Joël Vernet, L’oubli est une tache dans le ciel
« Franchir le seuil n’est pas un abandon. Je sais la table étroite au bord de la fenêtre. Je reviendrai au soir, certain de déposer là des brassées de lumière, des brins de joie et de mélancolie » écrit Joël Vernet. Et d’ajouter que c’est « ce qui enchante et attriste. On ne peut avoir l’un tout en rejetant l’autre. »
Au fil de déambulations – parfois loin, parfois proches -, l’auteur développe une oeuvre singulière. Le tracé de tels déplacements courbe l’espace dans une distorsion sinueuse qui le conteste sans pour autant pouvoir exister sans lui.

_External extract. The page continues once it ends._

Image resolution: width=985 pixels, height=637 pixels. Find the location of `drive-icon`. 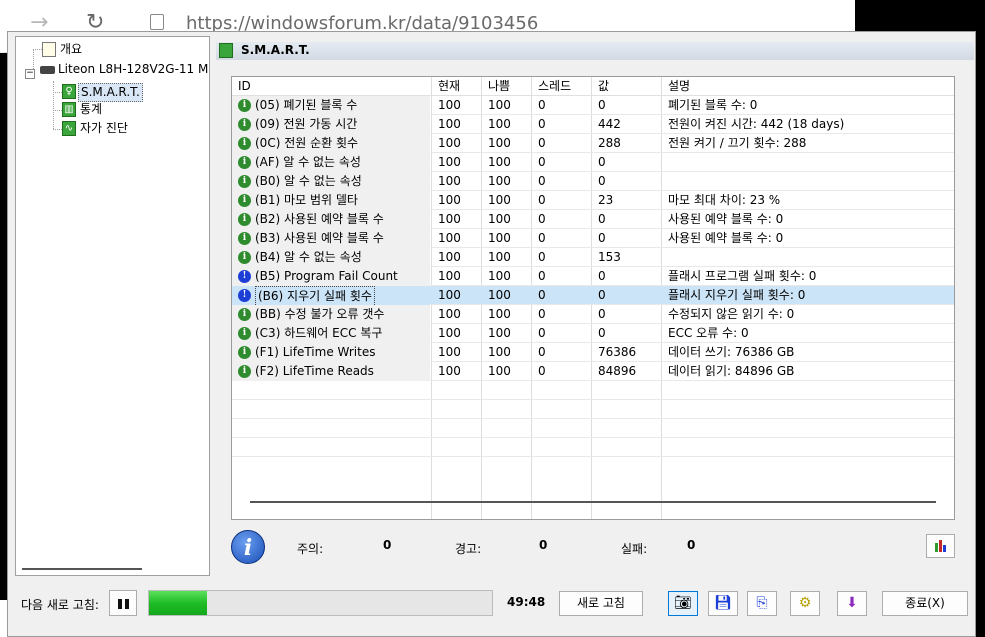

drive-icon is located at coordinates (48, 70).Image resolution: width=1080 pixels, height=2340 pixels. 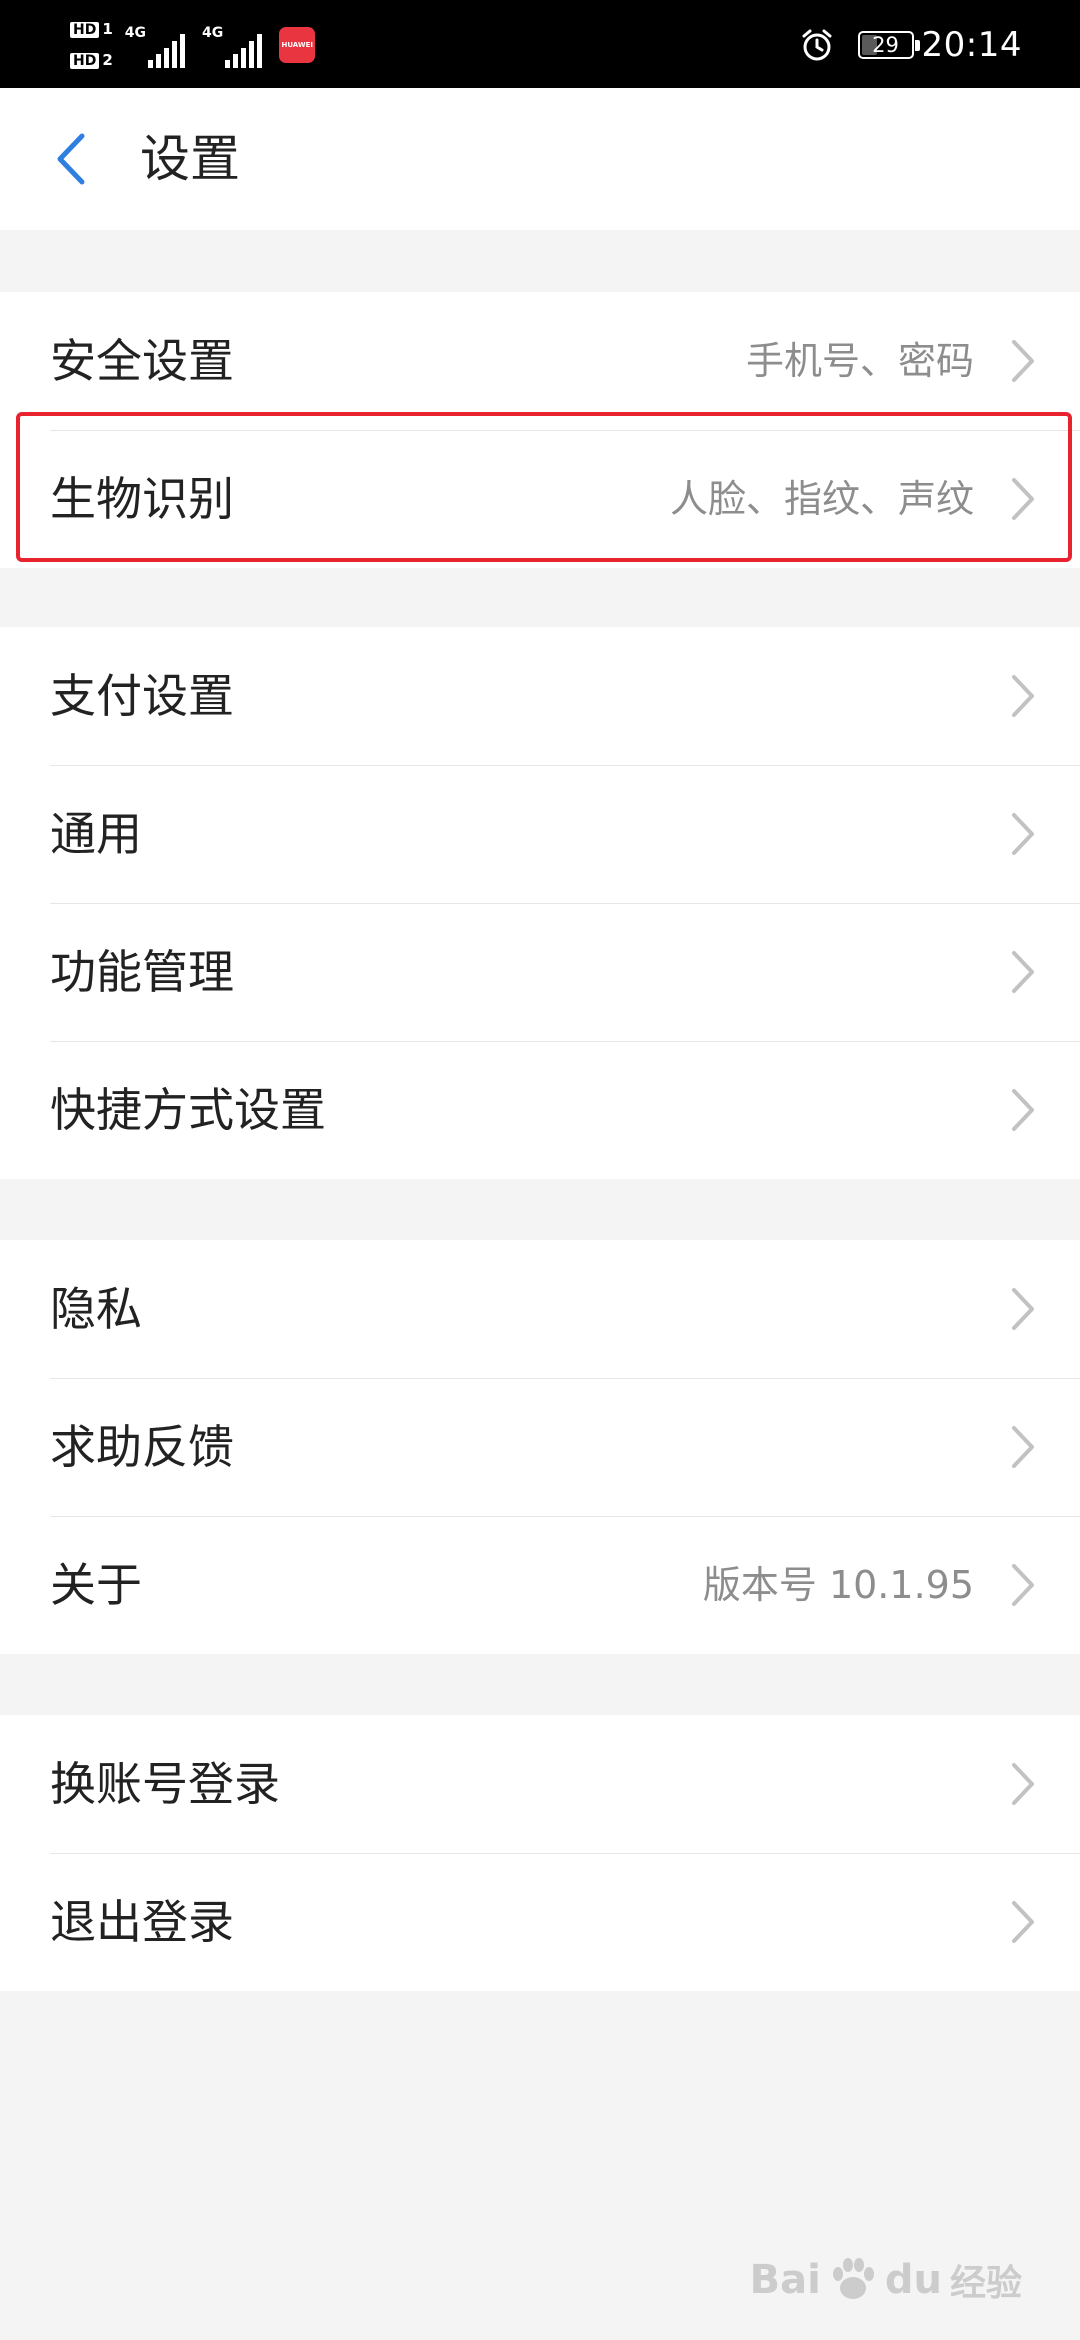 I want to click on item-label: 隐私, so click(x=96, y=1309).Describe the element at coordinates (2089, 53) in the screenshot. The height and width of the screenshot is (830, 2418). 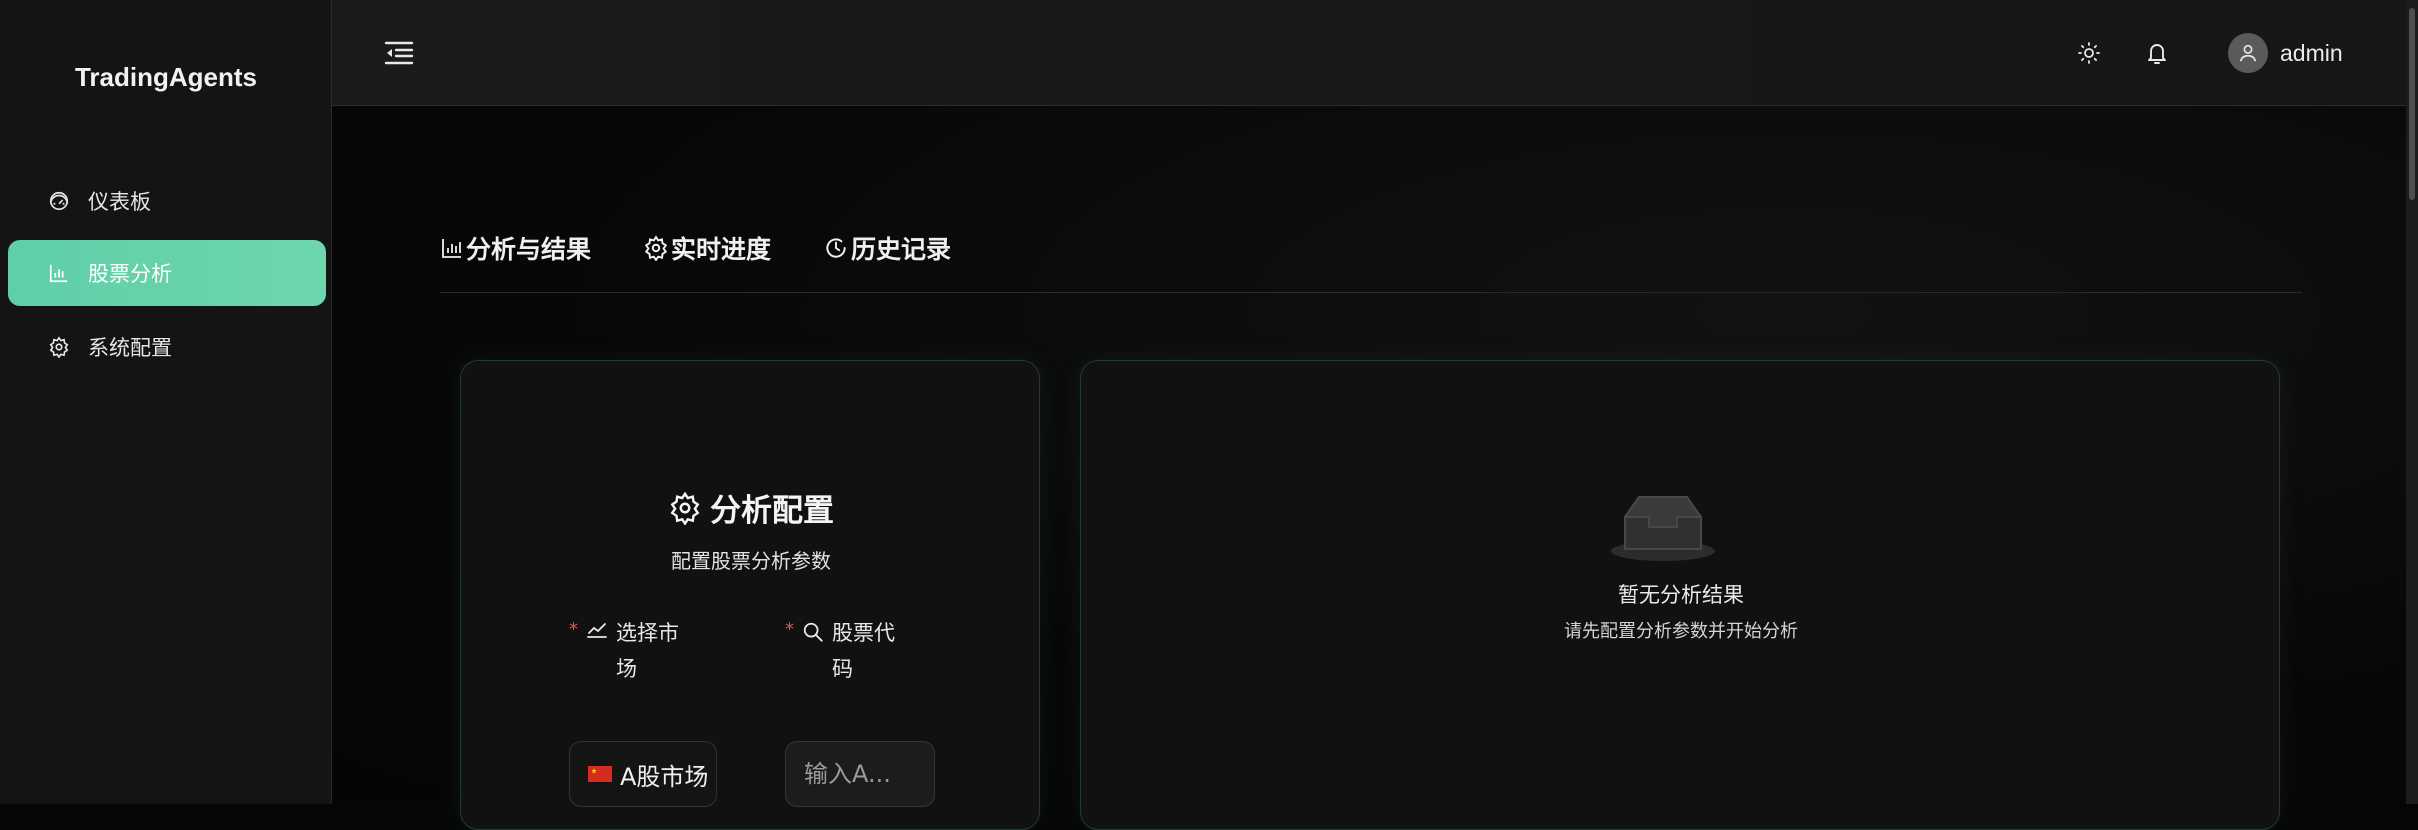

Cette distorsion est comme l’anamorphose d’un Autre, invisible, qui ne saurait se figurer que par cette courbure dans l’ordonnancement symbolique des abscisses et des ordonnées de tout lieu. L’auteur s’y sent altier sur son chemin, « mais jamais solitaire ».
Même s’il entend ainsi toutes les paroles du monde, il ne se laisse pas distraire par de telles pacotilles : « Rien, de cette effervescence, ne m’attire. » précise-t-il. Il préfère ce qui embrase sa mémoire non dans un effet de nostalgie mais pour un avenir.
Ce texte dit de l’oubli tapisse en clartés vagues d’illisibles lumières. Un savoir dont on n’a pas idée ceinture le souffle de l’époumoné qui nous fait témoin de son nouveau tour de sa solitude comme on dirait remplir les ronds de paresse obstinée des paroles qui s’écoutent en apnée dans le fond de fragments de toutes sortes « qui sont des épopées, des visages d’hier et de demain, des voix à la gravité profonde ».
L‘auteur écrit ainsi pour faire surgir à la vie inattendue tandis qu’il chemine sous la lumière d’un soleil qui met le feu aux pierres d’une muette qui semble boire la chaleur en attendant la rencontre du promeneur obstiné dont le souffle est la poésie même.
jean-paul gavard-perret
Joël Vernet, L’oubli est une tache dans le ciel, Illustrations de Joël Leick, Fata Morgana Editions, Fontfroide le Haut, 2020, 80 p.